# Journal Profiling Part 1: Getting the Data

This Python notebook shows how to use the [Dimensions Analytics API](https://www.dimensions.ai/dimensions-apis/) to extract [publications data ](https://docs.dimensions.ai/dsl/datasource-publications.html) for a specific journal, as well its authors and affiliations.

This tutorial is the first of a series that uses the data extracted in order to generate a 'journal profile' report. See the [API Lab homepage](https://api-lab.dimensions.ai/) for the other tutorials in this series.

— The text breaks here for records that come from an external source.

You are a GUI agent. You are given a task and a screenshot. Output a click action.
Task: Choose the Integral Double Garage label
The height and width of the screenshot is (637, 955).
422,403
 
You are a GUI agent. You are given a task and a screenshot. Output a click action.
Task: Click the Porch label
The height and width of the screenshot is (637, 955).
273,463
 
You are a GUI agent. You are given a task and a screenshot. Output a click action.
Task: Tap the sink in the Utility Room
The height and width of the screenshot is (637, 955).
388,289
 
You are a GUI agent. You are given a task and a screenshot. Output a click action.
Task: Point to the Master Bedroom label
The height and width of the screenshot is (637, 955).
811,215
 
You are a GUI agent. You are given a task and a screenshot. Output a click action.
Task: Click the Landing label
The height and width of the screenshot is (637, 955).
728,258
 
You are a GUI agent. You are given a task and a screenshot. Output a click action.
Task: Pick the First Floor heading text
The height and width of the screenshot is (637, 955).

In this notebook we are going to:

* extract all publications data for a given journal
* have a quick look at the publications' authors and affiliations 
* review how many authors have been disambiguated with a Dimensions Researcher ID
* produce a dataset of non-disambiguated authors that can be used for manual disambiguation 

## Prerequisites

This notebook assumes you have installed the [Dimcli](https://pypi.org/project/dimcli/) library and are familiar with the *Getting Started* tutorial.


In [1]:
!pip install dimcli plotly tqdm -U --quiet 

import dimcli
from dimcli.shortcuts import *
import os, sys, time, json
from tqdm.notebook import tqdm as progress
import pandas as pd
import plotly.express as px
if not 'google.colab' in sys.modules:
  # make js dependecies local / needed by html exports
  from plotly.offline import init_notebook_mode
  init_notebook_mode(connected=True)
#

print("==\nLogging in..")
# https://github.com/digital-science/dimcli#authentication
ENDPOINT = "https://app.dimensions.ai"
if 'google.colab' in sys.modules:
  import getpass
  USERNAME = getpass.getpass(prompt='Username: ')
  PASSWORD = getpass.getpass(prompt='Password: ')    
  dimcli.login(USERNAME, PASSWORD, ENDPOINT)
else:
  USERNAME, PASSWORD  = "", ""
  dimcli.login(USERNAME, PASSWORD, ENDPOINT)
dsl = dimcli.Dsl()

==
Logging in..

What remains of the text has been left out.